[Gestellte Aufgabe] Gib aus den Einträgen unten alles von der Zeile mit „Click the 1/3 date label on axis“ bis einschließlich der Zeile mit „Looking at the screenshot, I should (x=164, y=36).“ unverändert aus.

[Vorgegebene Einträge]
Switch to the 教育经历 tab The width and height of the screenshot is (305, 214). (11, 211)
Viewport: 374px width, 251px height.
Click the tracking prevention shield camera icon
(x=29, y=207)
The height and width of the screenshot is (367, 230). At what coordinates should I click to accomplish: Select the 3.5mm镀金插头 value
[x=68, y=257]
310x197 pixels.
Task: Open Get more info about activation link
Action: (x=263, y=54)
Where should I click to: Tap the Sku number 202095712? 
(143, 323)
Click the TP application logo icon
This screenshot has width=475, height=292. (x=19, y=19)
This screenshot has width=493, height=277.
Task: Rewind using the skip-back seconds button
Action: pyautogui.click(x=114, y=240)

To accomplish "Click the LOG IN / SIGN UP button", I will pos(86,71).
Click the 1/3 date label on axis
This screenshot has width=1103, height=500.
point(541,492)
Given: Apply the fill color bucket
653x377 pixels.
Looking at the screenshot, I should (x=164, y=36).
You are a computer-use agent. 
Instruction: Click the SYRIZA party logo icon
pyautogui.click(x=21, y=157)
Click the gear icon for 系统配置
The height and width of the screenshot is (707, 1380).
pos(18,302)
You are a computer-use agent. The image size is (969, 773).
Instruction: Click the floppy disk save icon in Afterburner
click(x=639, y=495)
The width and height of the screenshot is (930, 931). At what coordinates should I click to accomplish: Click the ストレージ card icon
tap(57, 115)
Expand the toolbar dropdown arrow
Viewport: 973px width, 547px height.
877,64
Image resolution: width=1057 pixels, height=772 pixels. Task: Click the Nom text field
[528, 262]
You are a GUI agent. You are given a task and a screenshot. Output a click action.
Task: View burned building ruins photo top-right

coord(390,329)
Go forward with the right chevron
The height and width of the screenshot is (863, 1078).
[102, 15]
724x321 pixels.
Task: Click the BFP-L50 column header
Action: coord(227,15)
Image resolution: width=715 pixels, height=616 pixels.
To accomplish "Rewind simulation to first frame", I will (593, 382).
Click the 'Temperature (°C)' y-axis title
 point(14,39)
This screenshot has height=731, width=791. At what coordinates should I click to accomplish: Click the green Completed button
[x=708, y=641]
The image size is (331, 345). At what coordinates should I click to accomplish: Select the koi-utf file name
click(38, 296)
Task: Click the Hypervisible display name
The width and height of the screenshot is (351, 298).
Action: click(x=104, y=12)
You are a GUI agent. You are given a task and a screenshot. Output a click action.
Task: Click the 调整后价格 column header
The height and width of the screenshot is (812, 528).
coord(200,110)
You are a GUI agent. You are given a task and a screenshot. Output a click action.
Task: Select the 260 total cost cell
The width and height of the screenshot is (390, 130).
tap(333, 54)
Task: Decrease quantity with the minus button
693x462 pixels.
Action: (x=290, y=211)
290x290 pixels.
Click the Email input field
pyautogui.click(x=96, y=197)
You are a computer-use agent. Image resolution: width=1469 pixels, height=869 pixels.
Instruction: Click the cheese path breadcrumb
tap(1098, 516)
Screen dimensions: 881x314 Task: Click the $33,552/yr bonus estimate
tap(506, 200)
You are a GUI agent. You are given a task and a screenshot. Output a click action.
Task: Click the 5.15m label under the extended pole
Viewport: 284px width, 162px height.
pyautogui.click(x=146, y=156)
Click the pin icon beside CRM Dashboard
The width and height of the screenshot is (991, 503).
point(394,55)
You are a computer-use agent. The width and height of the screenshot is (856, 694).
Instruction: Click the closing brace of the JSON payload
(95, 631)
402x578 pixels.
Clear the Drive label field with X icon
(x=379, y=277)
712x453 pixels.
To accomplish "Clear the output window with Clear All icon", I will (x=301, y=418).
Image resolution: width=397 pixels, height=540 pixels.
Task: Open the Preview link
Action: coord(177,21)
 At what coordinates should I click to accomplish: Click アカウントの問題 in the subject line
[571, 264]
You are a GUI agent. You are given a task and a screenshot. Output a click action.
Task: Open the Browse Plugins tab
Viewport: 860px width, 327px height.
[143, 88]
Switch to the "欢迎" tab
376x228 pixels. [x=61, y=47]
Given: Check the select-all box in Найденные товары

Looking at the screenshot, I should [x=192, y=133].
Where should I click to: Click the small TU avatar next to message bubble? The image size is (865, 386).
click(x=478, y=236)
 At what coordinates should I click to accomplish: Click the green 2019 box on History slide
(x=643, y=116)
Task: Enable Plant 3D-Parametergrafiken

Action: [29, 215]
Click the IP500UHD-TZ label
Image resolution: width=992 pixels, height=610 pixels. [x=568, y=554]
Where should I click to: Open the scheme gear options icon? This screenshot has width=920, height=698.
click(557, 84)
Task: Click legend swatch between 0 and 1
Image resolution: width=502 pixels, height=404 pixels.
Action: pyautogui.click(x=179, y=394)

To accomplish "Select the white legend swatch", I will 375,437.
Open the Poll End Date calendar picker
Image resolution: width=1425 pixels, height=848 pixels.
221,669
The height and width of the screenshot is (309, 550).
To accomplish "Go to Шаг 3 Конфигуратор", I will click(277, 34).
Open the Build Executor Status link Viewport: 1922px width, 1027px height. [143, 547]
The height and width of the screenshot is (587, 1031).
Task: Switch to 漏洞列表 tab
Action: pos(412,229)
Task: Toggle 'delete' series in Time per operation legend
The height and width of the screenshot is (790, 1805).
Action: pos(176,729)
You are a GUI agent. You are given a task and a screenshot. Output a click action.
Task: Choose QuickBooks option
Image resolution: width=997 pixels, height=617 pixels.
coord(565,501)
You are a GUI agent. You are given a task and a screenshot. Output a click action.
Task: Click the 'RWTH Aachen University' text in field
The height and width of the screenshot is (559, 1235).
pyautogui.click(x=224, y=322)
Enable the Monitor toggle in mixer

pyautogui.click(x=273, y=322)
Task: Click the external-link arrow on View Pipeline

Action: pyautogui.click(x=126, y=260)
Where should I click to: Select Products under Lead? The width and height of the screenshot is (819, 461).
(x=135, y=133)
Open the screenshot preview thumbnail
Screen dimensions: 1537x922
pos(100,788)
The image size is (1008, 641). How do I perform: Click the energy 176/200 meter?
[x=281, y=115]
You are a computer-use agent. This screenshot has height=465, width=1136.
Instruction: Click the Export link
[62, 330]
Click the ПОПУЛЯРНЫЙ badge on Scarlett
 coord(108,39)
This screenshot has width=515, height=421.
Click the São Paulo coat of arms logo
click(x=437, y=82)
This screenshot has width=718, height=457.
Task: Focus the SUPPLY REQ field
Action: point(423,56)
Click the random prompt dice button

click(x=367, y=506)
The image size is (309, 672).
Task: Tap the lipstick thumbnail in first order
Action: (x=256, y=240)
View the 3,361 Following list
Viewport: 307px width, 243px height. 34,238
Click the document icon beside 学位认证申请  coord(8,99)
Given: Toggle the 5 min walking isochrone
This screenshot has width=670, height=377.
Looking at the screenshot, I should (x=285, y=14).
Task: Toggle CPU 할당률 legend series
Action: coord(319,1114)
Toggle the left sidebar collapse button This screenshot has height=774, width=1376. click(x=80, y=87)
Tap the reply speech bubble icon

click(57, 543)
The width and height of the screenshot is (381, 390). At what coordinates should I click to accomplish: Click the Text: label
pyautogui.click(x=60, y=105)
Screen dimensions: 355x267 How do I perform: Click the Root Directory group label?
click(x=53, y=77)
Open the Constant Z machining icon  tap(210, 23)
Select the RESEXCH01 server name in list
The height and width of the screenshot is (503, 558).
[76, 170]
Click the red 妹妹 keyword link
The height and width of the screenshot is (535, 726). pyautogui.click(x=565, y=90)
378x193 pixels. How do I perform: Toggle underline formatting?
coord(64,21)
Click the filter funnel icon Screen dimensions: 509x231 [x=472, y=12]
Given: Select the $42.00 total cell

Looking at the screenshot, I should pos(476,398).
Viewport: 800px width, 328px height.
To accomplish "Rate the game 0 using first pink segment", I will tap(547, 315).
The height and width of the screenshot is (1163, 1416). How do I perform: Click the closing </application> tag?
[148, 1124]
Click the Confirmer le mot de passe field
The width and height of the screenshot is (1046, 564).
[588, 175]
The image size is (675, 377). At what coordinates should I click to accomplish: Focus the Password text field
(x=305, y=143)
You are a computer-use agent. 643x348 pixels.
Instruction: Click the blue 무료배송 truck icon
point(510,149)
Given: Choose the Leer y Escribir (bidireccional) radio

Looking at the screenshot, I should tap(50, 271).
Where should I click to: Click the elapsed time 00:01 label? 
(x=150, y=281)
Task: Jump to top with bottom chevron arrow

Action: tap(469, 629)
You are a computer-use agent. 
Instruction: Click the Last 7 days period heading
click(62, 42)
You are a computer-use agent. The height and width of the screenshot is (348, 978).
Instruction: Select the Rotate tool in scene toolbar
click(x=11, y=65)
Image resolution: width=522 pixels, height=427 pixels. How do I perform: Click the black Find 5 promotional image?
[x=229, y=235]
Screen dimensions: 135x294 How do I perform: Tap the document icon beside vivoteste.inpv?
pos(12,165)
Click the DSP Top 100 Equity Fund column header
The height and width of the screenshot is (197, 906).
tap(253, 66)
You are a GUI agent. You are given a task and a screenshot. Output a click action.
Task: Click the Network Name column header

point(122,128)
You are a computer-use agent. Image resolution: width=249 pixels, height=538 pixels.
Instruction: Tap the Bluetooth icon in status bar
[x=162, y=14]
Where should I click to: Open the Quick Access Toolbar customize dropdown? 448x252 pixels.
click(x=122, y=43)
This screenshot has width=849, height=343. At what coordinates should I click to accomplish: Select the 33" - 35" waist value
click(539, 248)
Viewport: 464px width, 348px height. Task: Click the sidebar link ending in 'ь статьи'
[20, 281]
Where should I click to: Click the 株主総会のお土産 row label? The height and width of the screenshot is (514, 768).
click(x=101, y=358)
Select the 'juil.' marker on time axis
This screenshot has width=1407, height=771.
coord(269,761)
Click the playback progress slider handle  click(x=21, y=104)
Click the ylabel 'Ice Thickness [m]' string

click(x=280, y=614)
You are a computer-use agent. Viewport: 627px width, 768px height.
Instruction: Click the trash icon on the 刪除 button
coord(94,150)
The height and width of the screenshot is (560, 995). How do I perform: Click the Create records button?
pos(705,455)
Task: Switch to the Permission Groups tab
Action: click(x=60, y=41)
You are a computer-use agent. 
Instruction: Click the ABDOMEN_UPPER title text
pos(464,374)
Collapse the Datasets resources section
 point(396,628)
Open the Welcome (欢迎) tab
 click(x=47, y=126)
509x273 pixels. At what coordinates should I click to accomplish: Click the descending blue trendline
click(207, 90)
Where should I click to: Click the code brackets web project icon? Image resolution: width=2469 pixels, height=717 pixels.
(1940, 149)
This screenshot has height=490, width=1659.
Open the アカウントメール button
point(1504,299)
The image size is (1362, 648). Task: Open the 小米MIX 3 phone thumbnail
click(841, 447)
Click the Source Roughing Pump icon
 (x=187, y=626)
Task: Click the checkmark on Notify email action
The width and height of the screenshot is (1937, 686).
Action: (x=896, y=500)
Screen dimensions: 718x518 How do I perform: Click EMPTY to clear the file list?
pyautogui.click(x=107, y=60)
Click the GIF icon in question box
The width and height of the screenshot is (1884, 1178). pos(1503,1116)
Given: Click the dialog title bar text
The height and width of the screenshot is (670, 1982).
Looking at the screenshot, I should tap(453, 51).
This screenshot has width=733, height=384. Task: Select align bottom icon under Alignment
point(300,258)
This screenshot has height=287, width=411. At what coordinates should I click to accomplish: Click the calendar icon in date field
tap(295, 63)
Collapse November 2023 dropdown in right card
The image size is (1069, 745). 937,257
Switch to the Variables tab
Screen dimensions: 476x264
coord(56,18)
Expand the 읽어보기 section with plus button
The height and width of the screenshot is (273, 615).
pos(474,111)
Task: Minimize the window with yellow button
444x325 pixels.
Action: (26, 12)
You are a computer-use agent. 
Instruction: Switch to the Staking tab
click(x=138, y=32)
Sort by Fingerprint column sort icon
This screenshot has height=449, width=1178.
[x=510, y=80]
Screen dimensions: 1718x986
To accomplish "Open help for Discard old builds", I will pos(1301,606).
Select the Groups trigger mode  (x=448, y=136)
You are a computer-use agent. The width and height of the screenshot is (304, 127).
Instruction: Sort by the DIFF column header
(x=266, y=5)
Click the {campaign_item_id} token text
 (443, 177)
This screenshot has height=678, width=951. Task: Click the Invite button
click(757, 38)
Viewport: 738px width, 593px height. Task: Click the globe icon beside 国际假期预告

[Lösung der Übung]
Click the 1/3 date label on axis
This screenshot has width=1103, height=500.
point(541,492)
Given: Apply the fill color bucket
653x377 pixels.
Looking at the screenshot, I should (x=164, y=36).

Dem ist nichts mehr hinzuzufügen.